Text provided.
+++++
Removing trailing / starting newlines with sed, awk, tr, and friends
Asked Answered
O

19

51

I would like to remove all of the empty lines from a file, but only when they are at the end/start of a file (that is, if there are no non-empty lines before them, at the start; and if there are no non-empty lines after them, at the end.)

Is this possible outside of a fully-featured scripting language like Perl or Ruby? I’d prefer to do this with sed or awk if possible. Basically, any light-weight and widely available UNIX-y tool would be fine, especially one I can learn more about quickly (Perl, thus, not included.)

Octosyllabic answered 9/9, 2011 at 9:20 Comment(0)
P
74

From Useful one-line scripts for sed:

# Delete all leading blank lines at top of file (only).
sed '/./,$!d' file

# Delete all trailing blank lines at end of file (only).
+++++
Entries from a dataset.
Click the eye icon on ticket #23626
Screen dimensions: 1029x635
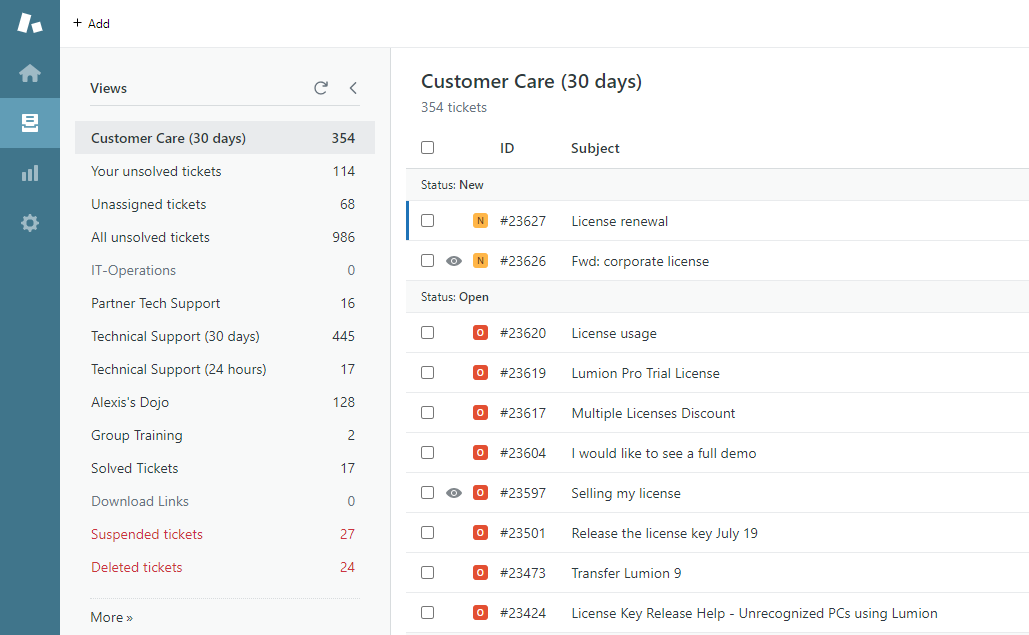(454, 261)
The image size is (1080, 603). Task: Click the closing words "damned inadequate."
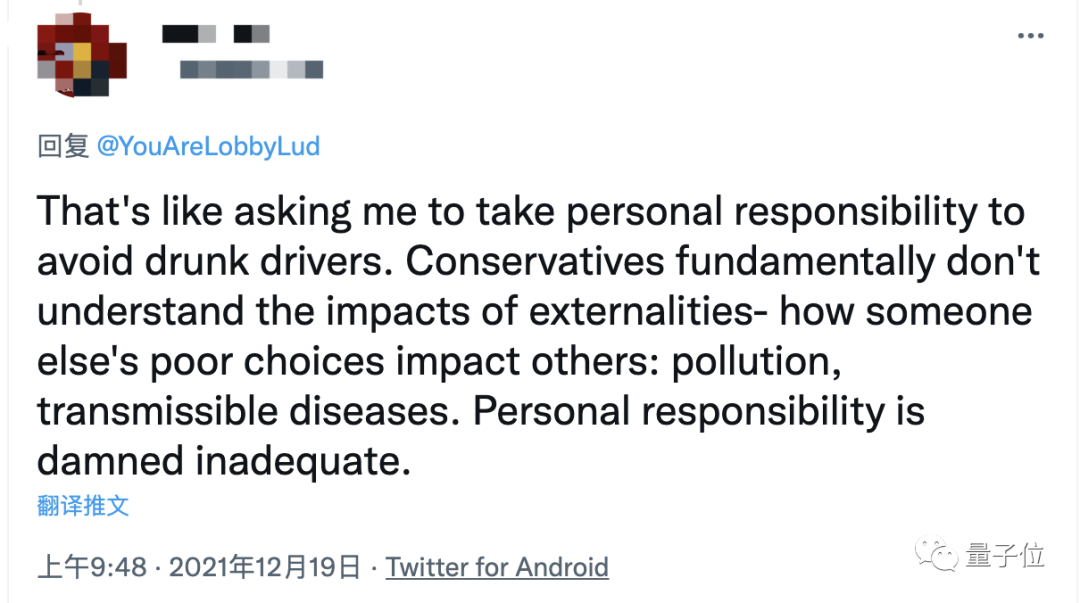224,461
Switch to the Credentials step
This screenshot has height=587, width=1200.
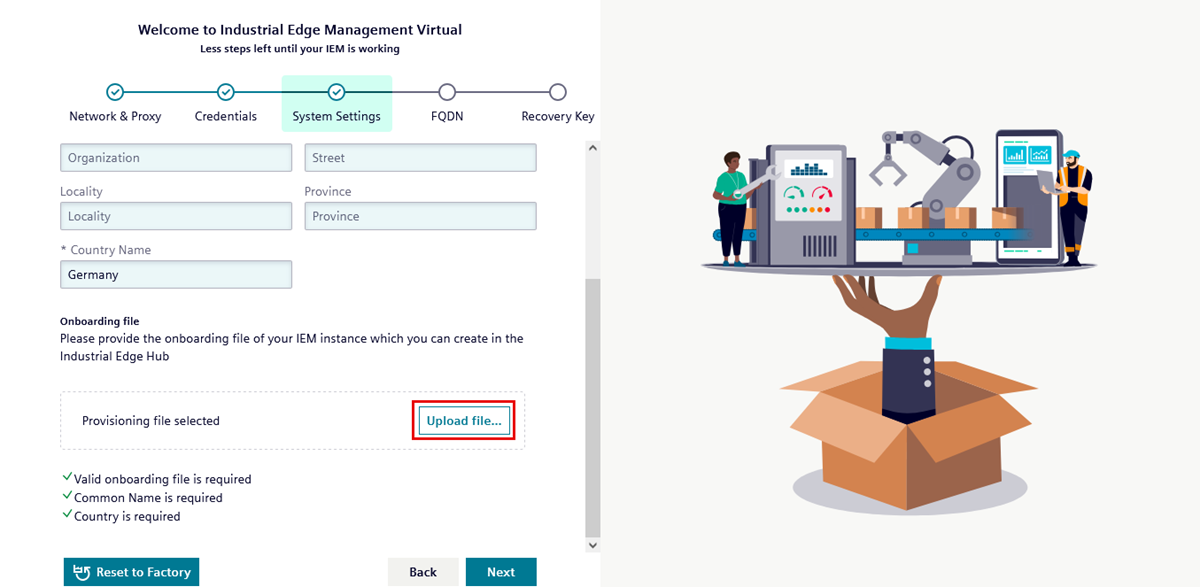226,115
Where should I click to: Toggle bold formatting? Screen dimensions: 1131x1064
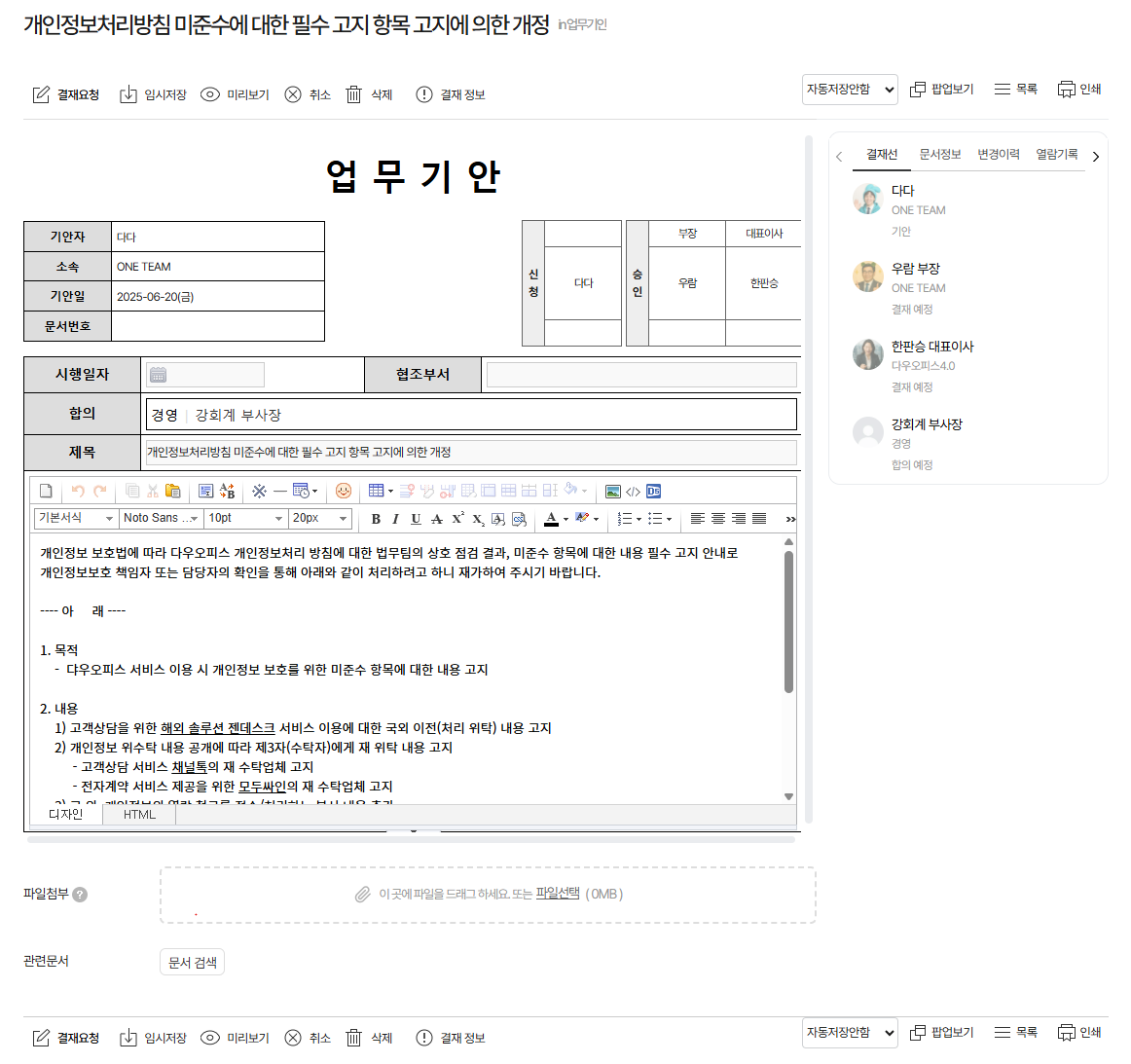[376, 519]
+++++
Aim of the task. In the forum thread about removing newlines, which sed command deletes all leading blank lines at the top of a file? The entries are not needed for this work.

Written solution. sed '/./,$!d' file